3. Eiser is het niet eens met de niet-ontvankelijkverklaring van de bezwaren, omdat hij vindt dat verweerder met deze besluiten iets zegt over waar eiser zijn hoofdverblijf heeft. Eiser stelt zich op het standpunt dat deze besluiten feitelijk een negatieve beoordeling vormen van zijn recht op bijstand, waardoor hij schade lijdt. Eiser wordt daarom direct geraakt door deze besluiten. Eiser voert ten tweede aan dat hij een afgeleid belang heeft, omdat de besluiten hem raken in zijn fundamentele rechten. Eiser heeft ter onderbouwing van zijn stellingen een verklaring van zijn zoon van 19 september 2021 overgelegd.
4. De rechtbank stelt vast dat de primaire besluiten in deze zaken zich uitsluitend richten tot eisers zoon en uitsluitend zien op het recht op bijstand van eisers zoon. De besluiten zien niet op het recht op bijstand van eiser. De stelling van eiser dat hij rechtstreeks wordt geraakt door deze besluiten volgt de rechtbank daarom niet. Eiser heeft verder niet onderbouwd in welk fundamenteel recht hij zou zijn geraakt en waarom hij daardoor een afgeleid belang zou hebben bij de besluiten die betrekking hebben op de bijstandsuitkering van zijn zoon. Daarom kan de rechtbank dit verder niet beoordelen. De beroepsgronden slagen niet.
5. De beroepen met zaaknummers UTR 20/4205 en UTR 20/4206 zijn ongegrond. Voor een proceskostenveroordeling bestaat geen aanleiding.
6. Deze zaak ziet op het niet tijdig nemen van een besluit op een aanvraag.

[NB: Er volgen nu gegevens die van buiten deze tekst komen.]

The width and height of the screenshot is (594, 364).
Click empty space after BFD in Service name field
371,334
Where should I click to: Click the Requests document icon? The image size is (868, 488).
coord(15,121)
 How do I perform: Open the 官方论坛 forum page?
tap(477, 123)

7. Eiser voert aan dat hij op 18 augustus 2020 bij verweerder heeft gevraagd om een uitkering op grond van de Wet inkomensvoorziening oudere en gedeeltelijk arbeidsongeschikte werknemers (IOAW) en dat verweerder daarop nog niet heeft beslist. Eiser heeft daarom, na ingebrekestelling van verweerder, beroep ingediend wegens het niet tijdig nemen van een besluit.
8. Verweerder heeft de rechtbank bij brief van 14 januari 2021 laten weten dat uit controle van het systeem is gebleken dat geen aanvraag is ontvangen door verweerder. Wel heeft eiser op die datum bij het UWV-werkbedrijf een registratie gedaan als werkzoekende en naar aanleiding daarvan is door het UWV een onjuiste ontvangstbevestiging gestuurd aan eiser.

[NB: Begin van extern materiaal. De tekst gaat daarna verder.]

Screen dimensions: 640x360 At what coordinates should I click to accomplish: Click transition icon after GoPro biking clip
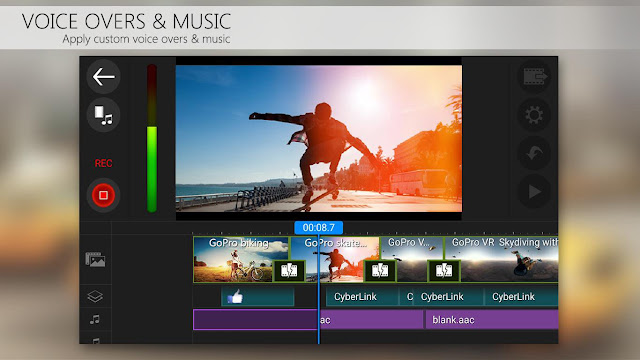(289, 271)
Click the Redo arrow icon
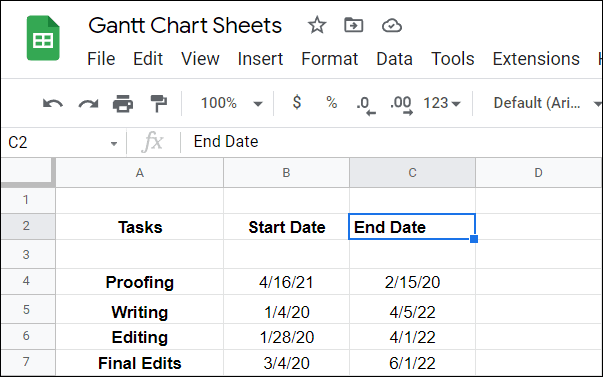603x377 pixels. [88, 103]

9. De rechtbank oordeelt dat eiser niet heeft aangetoond dat hij op 18 augustus 2020 bij verweerder een aanvraag voor een uitkering op grond van de IOAW heeft gedaan. Het door eiser bij het beroep overgelegde aanvraagformulier dateert immers van 18 oktober 2020. Voor zover eiser verwijst naar het e-mailbericht van het UWV Werkbedrijf van 18 augustus 2020 stelt de rechtbank vast dat in die e-mail wordt gesproken over de aanvraag bijstandsuitkering en niet over een aanvraag IOAW. Nu niet is aangetoond dat eiser op 18 augustus 2020 een aanvraag IOAW heeft gedaan, is geen sprake van het niet tijdig beslissen op die aanvraag.
10. Het beroep met zaaknummer UTR 20/4138 is daarom ongegrond. Voor een proceskostenveroordeling bestaat geen aanleiding.

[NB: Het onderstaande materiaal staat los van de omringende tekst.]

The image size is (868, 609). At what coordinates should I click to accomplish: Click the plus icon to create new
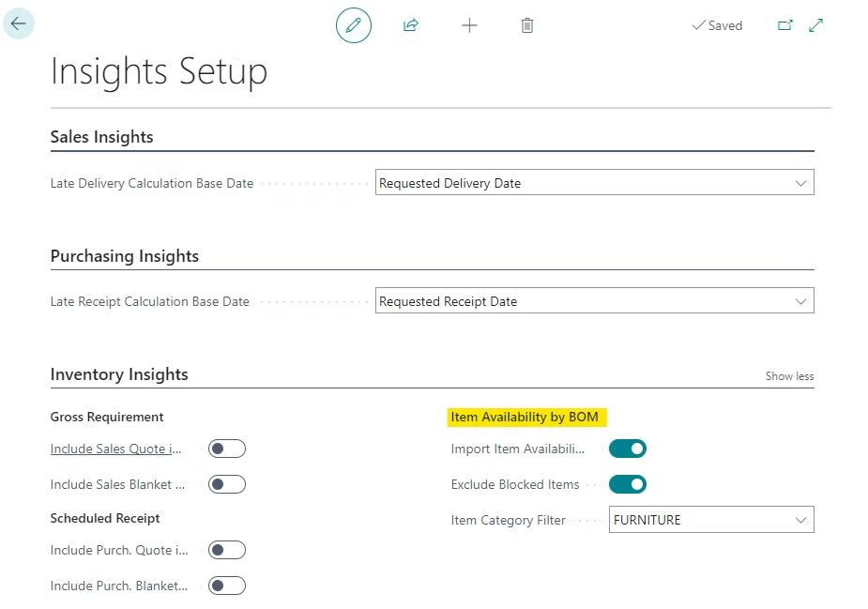tap(469, 25)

Zaaknummers UTR 20/3843, UTR 20/3844, UTR 20/3845, UTR 20/1912 en UTR 20/3705
11. De zaak met zaaknummer UTR 20/3705 gaat om de aanvraag om bijzondere bijstand voor wegenbelasting. De andere zaken gaan over aanvragen voor bijzondere bijstand voor kosten van huur, energie, levensonderhoud en de zorgverzekering.
12. Het recht op bijzondere bijstand is geregeld in artikel 35, eerste lid, van de Pw. Bij de toepassing van dat artikellid dient eerst beoordeeld te worden of de kosten waarvoor bijzondere bijstand wordt gevraagd zich voordoen (criterium 1), vervolgens of die kosten in het individuele geval van de betrokkene noodzakelijk zijn (criterium 2) en daarna of die kosten voortvloeien uit bijzondere omstandigheden (criterium 3). Ten slotte dient de vraag te worden beantwoord of de kosten kunnen worden voldaan uit de bijstandsnorm, de individuele inkomenstoeslag, de individuele studietoeslag, het vermogen en het inkomen voor zover dit meer bedraagt dan de bijstandsnorm (criterium 4). Op dit laatste punt heeft verweerder een zekere beoordelingsvrijheid.
13. Verweerder heeft de aanvragen afgewezen en heeft daaraan onder meer ten grondslag gelegd dat eiser de noodzaak van de kosten niet heeft onderbouwd.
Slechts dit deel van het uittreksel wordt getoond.